When the plague descended on Kiambaa, Sam watched the sky darken, then dashed outside to rally his staff to pen his small herd of cattle while he lassoed his horse and took it to the stable.
For the remainder of the day, all he could do was to stand at the window of his Kiambaa farmhouse and watch his twenty acres of pasture disappear. Meanwhile, in Nairobi, no garden, bush or vegetable was spared.
Within three months, it was obvious to Sam that many of his farming clients would be forced to default on their loans.
He thought the bank might survive the disaster, but another, even greater calamity was looming much further away. It had nothing to do with drought or pestilence, famine or flood, but it was to prove more devastating than any to Sam’s finances.
Many thought the Wall Street crash of 1929 would remain a localised phenomenon, but it grew tentacles that eventually reached to all corners of the world.

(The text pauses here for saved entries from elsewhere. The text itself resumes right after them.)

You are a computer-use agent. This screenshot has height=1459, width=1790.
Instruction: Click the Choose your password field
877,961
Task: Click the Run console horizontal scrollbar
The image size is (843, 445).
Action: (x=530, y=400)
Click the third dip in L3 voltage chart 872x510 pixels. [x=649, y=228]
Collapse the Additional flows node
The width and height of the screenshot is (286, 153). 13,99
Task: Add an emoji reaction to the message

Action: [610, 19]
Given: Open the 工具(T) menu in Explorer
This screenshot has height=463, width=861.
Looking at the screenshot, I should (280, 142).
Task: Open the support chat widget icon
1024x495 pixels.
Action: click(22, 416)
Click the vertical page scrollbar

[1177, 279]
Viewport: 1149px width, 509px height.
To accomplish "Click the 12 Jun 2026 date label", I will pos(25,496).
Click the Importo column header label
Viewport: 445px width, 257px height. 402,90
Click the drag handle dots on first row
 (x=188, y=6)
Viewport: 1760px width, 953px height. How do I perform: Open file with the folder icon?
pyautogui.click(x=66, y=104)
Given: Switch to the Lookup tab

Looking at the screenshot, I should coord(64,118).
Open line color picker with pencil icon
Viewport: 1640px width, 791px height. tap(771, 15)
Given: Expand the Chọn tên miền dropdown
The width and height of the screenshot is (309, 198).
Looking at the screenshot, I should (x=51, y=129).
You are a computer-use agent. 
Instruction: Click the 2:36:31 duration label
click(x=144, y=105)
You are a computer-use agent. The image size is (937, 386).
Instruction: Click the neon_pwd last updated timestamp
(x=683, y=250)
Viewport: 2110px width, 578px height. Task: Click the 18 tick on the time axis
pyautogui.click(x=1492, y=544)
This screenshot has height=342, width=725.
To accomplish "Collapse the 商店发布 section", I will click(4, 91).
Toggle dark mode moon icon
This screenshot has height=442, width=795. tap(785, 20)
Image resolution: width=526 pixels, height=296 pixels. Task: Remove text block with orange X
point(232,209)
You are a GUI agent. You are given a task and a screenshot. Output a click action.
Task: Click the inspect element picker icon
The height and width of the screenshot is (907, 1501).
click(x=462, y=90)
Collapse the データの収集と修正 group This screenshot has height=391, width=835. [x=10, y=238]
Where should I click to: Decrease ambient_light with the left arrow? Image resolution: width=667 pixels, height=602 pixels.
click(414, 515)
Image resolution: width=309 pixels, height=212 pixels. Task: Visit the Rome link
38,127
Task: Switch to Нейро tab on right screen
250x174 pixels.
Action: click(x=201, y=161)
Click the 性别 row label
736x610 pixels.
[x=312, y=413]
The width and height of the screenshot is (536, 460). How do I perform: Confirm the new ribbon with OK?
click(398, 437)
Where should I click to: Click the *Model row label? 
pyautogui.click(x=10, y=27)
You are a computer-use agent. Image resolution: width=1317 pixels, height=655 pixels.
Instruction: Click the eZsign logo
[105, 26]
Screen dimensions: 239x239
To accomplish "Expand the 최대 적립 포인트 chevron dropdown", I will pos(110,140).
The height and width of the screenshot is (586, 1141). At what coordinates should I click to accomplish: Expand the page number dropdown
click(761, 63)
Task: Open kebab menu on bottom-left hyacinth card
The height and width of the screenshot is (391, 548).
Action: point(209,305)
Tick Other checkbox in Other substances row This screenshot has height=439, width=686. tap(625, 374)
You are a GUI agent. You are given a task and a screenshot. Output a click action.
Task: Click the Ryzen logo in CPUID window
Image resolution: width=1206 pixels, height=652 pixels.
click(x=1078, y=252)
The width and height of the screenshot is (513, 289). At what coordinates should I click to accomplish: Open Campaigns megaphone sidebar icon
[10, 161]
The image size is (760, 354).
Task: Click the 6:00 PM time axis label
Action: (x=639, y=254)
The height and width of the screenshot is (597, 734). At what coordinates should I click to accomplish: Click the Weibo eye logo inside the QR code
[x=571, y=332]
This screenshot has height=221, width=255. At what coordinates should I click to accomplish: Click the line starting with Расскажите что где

From the blistering heat of the Amboseli Plains came a Maasai herder carrying his load of cattle hides to the trading post at Namanga. He dumped the fifty-pound load on the weighing machine at the duka, and waited while the Indian trader weighed them.
He had no use for cash other than to pay his poll tax; and he made this, his annual pilgrimage, in preparation for the tax collector’s visit.
The herder couldn’t read or write, nor could he tally the various brass weights being loaded on the other side of the balance, but he knew to within half a pound that his load was the same as the one he’d carried forty miles to Namanga last season.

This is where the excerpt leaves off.